Байки книготорговца - страница 2



Иногда я отвечаю прямо: нет, никто больше не покупает бумажные книги. Это магазин-призрак. Он поднимается со дна Финского залива раз в десять лет на один день. Купи хоть наклейку, Нильс Хольгерссон, избавь нас от векового проклятия.


Но давайте я достану свой дедовский пояс из собачьей шерсти, бахну любимой кактусовой настойки и расскажу, как оно бывало давеча и почему давеча – не то, что нонеча, а заодно и какая бывает бумага и почему, на мой взгляд, не перевелись еще любители этого безнадежно устаревшего формата.

Для ребенка из деревни, который пал на колени с воплем восторга при виде «Читай-города» на окраине города Орла, потому что это был первый в его жизни книжный магазин, особой разницы между книгами не было. Большие и малые, на мелованной бумаге и на газетной в переплетах и обложках, они несли информацию и уже потому были прекрасны.

А еще как-то так само собой вышло, что ни у кого из нас не было ужаса перед пометками в книгах. Наша детская часть библиотеки – воплощенный кошмар аккуратной бабушки. Книги порваны, склеены, порваны снова в других местах, снова склеены, изрисованы, пошли волнами от дождя или от пролитой воды с остатками акварели, кое-где изжеваны.

Сейчас у нас в магазине есть три итальянские книжки, где просто можно рисовать прямо на страницах, прямо на оригинальных иллюстрациях. Естественно, я очень часто слышу вопли ужаса: «Как, рисовать?! Как, прямо в книжке?! Но ведь если ребенок поймет, что в книжках можно рисовать, его будет не остановить!» Дальше предлагается представить звуки обрушения мира под обстрелом сил хаоса в лице трехлетки с фломастером.

Наемному работнику в магазине следует помнить, что он здесь не для проповедей, а для продаж, и ужас – не самая удобная в торговле эмоция, хотя и далеко не бесполезная, так что до «ну и что такого, пусть разрисовывает» я почти никогда не дохожу: затыкаюсь, то есть перевожу разговор на другое. В конце концов, творческая свобода – тоже привилегия, и расстраивать людей, которые таковой лишены, даже как-то жестоко. Но иногда все же хочется прокрутить перед их глазами кое-какие кадры из моего прошлого и посмотреть на реакцию.

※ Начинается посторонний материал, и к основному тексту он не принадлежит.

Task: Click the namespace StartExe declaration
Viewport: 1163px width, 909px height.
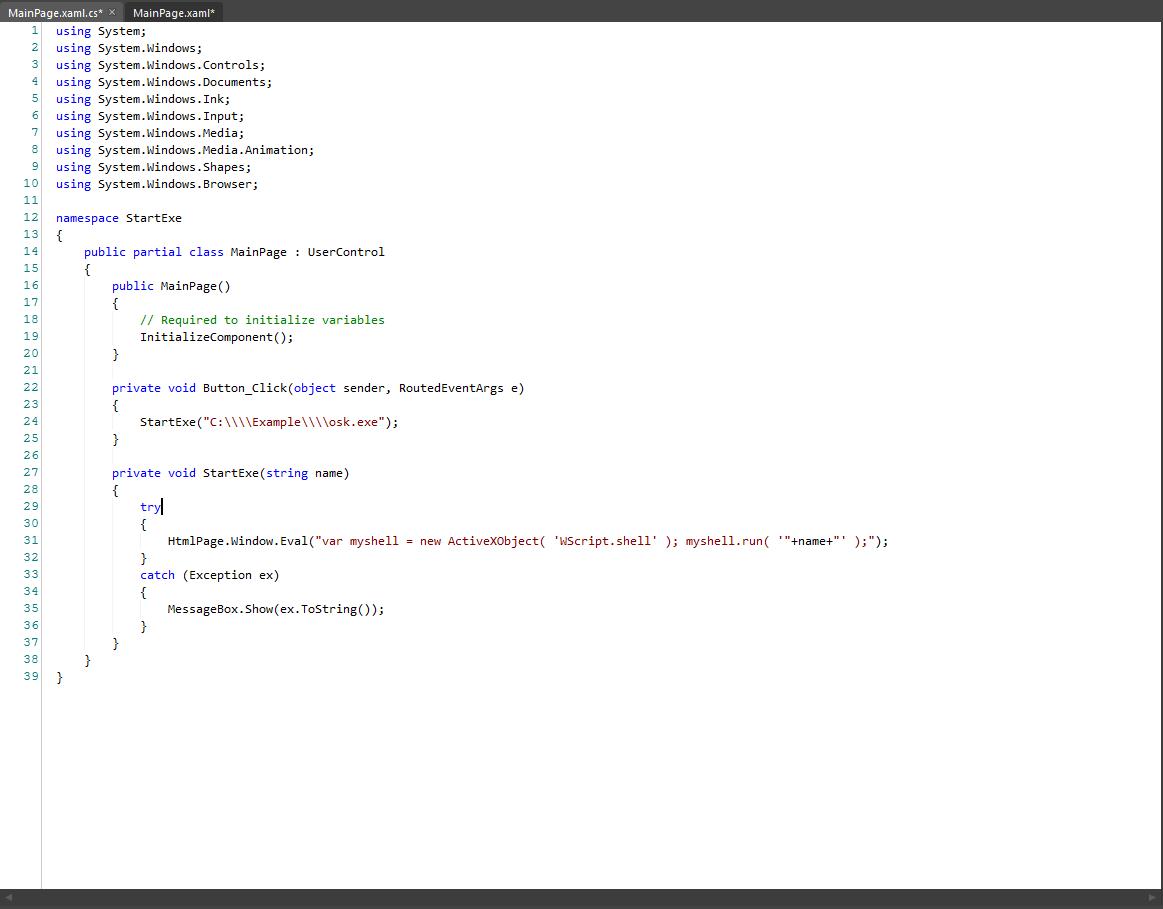Action: (x=118, y=218)

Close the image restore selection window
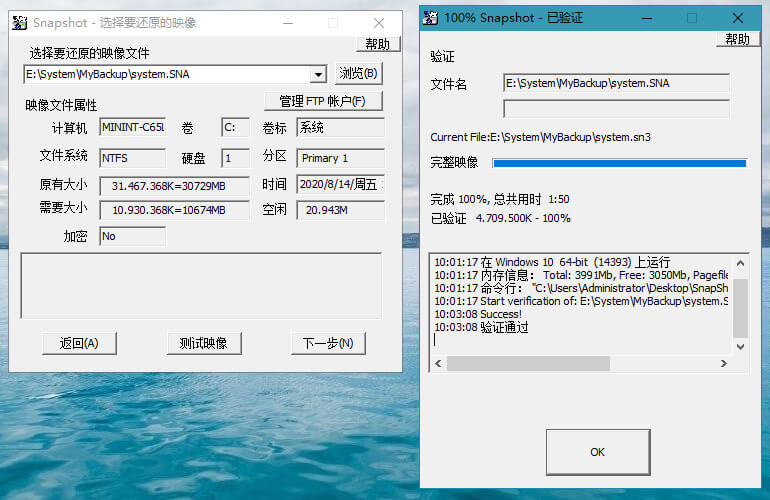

Вот братец с восторгом заучивает наизусть «Песнь о Вещем Олеге», где некоторые слова очень ловко карандашиком заменены на нецензурщину. Ему повезло с библиотечной хрестоматией по литературе – до него ею владел настоящий поэт из народа. Вот мама натыкается на очередные художества мелких в сборнике сказок на ночь – и забирает разодранную и изрисованную страницу с собой в мастерскую, потому что увидела в их каракулях какое-то удачное композиционное решение и собирается применить его в своей взрослой работе. А вот я на клиросе учу младшего братца церковному чтению и совершенно прозаически проставляю дополнительные пометки карандашом… в осмогласнике конца XIX века. Его форзац, кстати, был заполнен надписями: разные руки, разные чернила. Следы перемещений – собрание такого-то, передан в дар такому-то, потом от такого-то – приходу, потом другому приходу. Кто-то, как и мы, оставлял внутри облегчающие чтение пометки. Кто-то дописывал слова на заплатках, где страницы истлели от перелистывания. Кто-то просто случайно капал свечками. Читая вслух повторяющиеся каждые восемь недель формулы, я была кусочком этой огромной череды экклесиархов – большей частью безымянных, с судьбами, которые никогда не будут мне известны, тоже стоявших здесь, в храме Архангела Михаила, тоже совершавших эти усилия – голоса, натруженных коленей, слегка обожженных воском пальцев. Потом мы почти случайно найдем в лесу, под слоем просевшей земли, одного из тех, кто тоже этой книги касался, пока его не расстреляли. Есть связь между мной, первопечатником Иваном Федоровым и этим расстрелянным сельским попом, который в свое время наверняка, как позже мой отец, показывал по этой книге хористам обрядовые тонкости. Сельского попа тоже звали Иван Федоров.